A proposta geral feita pela Prefeitura de novas operações urbanas na porção central da cidade e da gigantesca obra que supostamente as condicionariam torna evidente que se trata de um megaempreendimento cuja implementação se estenderá por muitos anos, ao longo de sucessivas administrações, comprometendo parcela importante dos recursos públicos necessários ao atendimento das necessidades da sociedade.

Análise: Luiz Carlos Costa, O Estado de S.Paulo

17 de junho de 2010 | 00h00

É evidente, portanto, que é uma proposta de caráter estrutural que não pode deixar de se harmonizar rigorosamente com as diretrizes operativas e normativas de desenvolvimento que só podem ser estabelecidas pelo Plano Diretor.

É parte essencial disso um Plano Urbanístico de conjunto que estabeleça o tipo e os limites de uso do solo para cada parte significativa da cidade fixado de acordo com a capacidade de suporte oferecida pelos sistemas de infraestrutura e equipamentos públicos.

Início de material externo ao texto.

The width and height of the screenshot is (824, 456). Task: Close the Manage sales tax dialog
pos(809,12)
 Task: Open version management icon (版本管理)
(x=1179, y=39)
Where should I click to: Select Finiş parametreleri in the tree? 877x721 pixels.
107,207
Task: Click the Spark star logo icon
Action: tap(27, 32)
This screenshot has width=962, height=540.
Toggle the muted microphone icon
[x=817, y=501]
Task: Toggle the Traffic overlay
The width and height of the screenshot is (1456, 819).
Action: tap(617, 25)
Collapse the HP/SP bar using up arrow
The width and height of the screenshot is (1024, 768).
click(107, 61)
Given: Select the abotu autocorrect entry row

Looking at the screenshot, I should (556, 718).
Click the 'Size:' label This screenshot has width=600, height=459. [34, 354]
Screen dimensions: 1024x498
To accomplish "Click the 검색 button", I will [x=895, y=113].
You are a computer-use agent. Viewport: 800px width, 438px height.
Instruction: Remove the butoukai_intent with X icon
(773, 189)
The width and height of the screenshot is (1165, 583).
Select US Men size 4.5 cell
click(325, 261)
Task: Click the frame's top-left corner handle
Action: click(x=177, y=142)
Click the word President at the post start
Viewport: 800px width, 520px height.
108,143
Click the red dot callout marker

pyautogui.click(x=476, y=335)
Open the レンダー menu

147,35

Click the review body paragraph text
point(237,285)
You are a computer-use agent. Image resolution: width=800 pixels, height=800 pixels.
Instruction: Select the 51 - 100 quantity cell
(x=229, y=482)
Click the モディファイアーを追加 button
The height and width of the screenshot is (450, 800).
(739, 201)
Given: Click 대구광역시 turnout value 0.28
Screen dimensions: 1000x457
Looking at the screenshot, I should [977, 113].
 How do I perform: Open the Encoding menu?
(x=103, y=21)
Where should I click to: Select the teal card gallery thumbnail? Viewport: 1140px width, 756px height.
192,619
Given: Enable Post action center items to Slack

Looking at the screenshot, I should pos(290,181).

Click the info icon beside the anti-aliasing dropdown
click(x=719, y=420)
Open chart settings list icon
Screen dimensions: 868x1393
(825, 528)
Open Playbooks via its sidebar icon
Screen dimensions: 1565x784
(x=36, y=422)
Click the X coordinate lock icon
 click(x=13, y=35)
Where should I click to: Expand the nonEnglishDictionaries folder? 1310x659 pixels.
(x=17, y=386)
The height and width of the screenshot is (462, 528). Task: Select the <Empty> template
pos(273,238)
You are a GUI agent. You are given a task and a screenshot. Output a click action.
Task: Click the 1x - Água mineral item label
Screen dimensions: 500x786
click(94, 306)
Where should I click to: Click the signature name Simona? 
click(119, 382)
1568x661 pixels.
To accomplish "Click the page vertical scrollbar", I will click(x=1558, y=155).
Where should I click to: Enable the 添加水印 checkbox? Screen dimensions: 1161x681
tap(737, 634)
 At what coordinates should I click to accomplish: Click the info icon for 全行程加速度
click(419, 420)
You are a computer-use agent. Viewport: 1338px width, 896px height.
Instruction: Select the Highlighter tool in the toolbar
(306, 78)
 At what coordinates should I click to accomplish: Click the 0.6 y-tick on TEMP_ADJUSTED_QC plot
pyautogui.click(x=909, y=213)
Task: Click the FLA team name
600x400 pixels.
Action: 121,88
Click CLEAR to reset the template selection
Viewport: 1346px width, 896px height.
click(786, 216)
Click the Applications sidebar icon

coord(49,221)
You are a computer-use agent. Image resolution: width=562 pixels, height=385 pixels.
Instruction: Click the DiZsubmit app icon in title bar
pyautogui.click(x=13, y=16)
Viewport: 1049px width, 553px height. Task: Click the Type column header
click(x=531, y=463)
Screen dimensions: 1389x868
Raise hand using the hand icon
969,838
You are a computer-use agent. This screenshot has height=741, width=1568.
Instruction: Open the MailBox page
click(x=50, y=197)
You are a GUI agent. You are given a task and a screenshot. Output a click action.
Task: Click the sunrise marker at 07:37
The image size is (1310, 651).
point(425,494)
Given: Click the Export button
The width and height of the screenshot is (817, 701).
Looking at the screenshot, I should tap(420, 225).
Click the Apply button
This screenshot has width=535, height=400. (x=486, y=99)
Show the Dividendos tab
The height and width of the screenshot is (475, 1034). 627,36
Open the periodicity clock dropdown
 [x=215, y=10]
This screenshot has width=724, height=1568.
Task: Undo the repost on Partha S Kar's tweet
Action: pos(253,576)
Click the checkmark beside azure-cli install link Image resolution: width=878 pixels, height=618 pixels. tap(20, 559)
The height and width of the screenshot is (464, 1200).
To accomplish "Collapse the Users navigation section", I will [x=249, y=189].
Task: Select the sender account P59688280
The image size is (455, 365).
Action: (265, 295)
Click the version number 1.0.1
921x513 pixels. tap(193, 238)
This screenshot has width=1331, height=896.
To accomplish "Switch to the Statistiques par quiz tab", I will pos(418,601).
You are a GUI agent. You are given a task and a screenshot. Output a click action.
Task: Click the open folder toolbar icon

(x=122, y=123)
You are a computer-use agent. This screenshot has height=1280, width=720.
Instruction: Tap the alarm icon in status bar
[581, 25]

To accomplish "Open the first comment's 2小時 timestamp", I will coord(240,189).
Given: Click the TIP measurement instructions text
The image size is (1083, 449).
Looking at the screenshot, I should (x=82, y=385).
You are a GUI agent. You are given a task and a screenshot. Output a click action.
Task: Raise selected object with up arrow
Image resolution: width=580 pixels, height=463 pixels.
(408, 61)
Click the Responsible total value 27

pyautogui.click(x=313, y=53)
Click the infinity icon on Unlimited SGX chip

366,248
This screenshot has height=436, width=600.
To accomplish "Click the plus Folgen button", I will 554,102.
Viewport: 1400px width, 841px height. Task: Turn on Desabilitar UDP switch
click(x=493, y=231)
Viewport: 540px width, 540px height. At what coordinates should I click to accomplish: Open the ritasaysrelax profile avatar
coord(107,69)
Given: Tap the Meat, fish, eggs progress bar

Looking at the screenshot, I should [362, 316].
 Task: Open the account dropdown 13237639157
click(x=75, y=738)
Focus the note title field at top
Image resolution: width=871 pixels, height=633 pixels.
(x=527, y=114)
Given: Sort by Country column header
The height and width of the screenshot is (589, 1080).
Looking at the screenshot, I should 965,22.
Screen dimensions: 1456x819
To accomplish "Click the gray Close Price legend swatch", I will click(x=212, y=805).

Assim sendo, parece-nos uma temeridade inaceitável isolar essas áreas e delegar a empresas privadas de consultoria a tarefa de definir tais operações sem que tivessem sido formuladas diretrizes públicas suficientemente precisas quanto aos objetivos e critérios a privilegiar nem quanto ao plano de conjunto que as integrassem.

Essa preocupação é pertinente pois a experiência internacional de muitas décadas de operações urbanas demonstra que em muitos casos elas foram usadas apenas para abrir novas oportunidades de expansão para o setor imobiliário e de contratos com grandes empreiteiras, sem cuidar dos aspectos sociais, urbanísticos e ambientais que somente o poder público tem obrigação de controlar.

Isso não quer dizer que, se estabelecidos parâmetros e critérios públicos aprovados pela sociedade, as consultoras não possam ter papel essencial, seja para criar insumos essenciais à essas definições, seja para elaborar propostas operativas consistentes e viáveis.